(Beginning of DATA FOR ANALYSIS)
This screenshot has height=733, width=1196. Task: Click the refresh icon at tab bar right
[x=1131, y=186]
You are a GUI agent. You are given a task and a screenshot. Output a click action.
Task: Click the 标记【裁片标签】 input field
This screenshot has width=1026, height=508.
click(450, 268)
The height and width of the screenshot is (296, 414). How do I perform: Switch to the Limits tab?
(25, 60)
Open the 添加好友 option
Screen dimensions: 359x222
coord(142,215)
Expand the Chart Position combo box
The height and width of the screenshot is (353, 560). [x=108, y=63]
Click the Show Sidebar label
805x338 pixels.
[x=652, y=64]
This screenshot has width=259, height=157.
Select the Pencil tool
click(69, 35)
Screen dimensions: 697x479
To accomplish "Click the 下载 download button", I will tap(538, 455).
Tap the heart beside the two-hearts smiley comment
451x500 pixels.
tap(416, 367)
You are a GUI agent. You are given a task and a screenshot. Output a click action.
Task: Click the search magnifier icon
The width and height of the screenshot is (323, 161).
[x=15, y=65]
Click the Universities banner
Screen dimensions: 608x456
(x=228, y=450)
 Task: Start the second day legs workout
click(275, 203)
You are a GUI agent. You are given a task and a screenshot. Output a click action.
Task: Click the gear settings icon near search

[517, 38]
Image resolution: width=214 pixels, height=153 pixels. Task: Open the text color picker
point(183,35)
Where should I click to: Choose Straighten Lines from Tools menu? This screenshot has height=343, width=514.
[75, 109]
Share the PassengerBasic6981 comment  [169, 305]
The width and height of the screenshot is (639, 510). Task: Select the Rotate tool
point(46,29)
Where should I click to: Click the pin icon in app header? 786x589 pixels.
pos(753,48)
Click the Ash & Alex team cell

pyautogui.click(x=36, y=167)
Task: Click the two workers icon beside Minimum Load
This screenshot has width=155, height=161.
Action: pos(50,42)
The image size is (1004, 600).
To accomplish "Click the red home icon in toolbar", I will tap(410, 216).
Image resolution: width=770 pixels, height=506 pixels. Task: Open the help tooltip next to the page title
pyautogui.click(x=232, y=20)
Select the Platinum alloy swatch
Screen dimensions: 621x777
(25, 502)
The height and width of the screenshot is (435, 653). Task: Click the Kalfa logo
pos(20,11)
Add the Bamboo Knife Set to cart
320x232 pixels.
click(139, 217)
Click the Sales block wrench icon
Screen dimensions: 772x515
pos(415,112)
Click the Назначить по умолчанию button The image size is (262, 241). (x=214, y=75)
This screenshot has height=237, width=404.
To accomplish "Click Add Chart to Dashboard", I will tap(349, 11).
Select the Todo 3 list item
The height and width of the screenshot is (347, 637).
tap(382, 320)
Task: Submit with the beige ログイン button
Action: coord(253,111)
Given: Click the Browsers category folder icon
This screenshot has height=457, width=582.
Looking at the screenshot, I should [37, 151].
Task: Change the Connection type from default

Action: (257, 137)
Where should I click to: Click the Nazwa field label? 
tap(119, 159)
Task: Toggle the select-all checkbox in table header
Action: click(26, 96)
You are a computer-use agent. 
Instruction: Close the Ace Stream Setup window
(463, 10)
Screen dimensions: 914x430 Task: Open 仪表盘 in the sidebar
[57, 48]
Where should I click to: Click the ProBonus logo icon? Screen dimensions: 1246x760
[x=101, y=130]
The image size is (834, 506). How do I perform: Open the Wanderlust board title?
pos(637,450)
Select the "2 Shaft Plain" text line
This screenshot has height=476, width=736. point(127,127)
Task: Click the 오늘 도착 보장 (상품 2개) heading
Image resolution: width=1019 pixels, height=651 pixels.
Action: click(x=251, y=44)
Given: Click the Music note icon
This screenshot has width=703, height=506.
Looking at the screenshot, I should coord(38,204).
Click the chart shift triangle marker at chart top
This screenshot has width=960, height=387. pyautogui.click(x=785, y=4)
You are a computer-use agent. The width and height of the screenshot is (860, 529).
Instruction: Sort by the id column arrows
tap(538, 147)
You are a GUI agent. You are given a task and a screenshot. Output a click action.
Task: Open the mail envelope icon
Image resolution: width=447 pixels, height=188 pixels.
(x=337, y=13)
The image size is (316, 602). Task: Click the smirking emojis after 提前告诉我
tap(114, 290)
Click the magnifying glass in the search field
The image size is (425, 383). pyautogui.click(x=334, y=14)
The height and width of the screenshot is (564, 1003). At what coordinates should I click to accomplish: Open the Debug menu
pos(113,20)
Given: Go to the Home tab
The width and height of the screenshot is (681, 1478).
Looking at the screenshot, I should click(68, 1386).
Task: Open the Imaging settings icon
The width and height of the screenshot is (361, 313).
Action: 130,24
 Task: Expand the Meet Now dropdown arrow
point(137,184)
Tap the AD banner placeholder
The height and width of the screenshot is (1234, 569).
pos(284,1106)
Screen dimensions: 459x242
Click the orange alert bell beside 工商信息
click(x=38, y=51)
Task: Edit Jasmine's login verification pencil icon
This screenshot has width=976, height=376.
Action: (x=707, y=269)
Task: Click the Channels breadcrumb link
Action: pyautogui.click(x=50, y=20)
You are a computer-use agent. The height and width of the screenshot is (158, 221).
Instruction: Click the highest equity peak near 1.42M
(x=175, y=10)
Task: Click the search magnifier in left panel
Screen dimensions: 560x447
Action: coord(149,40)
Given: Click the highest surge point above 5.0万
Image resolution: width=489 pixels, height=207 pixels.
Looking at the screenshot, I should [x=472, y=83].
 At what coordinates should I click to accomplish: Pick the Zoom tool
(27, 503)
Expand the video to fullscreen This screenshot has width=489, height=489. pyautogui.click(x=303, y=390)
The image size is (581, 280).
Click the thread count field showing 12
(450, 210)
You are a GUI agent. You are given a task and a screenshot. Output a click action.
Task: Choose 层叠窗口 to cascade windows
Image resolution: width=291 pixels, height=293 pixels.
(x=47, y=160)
(End of DATA FOR ANALYSIS)
## DIRECTIONS FOR THIS TASK
Look above for the line with "Task: Click the search magnifier in" and the line with "Task: Choose 层叠窗口 to cascade windows"; transcribe both and all lines in between, exactly, and nothing else.

## TASK SOLUTION
Task: Click the search magnifier in left panel
Screen dimensions: 560x447
Action: coord(149,40)
Given: Click the highest surge point above 5.0万
Image resolution: width=489 pixels, height=207 pixels.
Looking at the screenshot, I should [x=472, y=83].
 At what coordinates should I click to accomplish: Pick the Zoom tool
(27, 503)
Expand the video to fullscreen This screenshot has width=489, height=489. pyautogui.click(x=303, y=390)
The image size is (581, 280).
Click the thread count field showing 12
(450, 210)
You are a GUI agent. You are given a task and a screenshot. Output a click action.
Task: Choose 层叠窗口 to cascade windows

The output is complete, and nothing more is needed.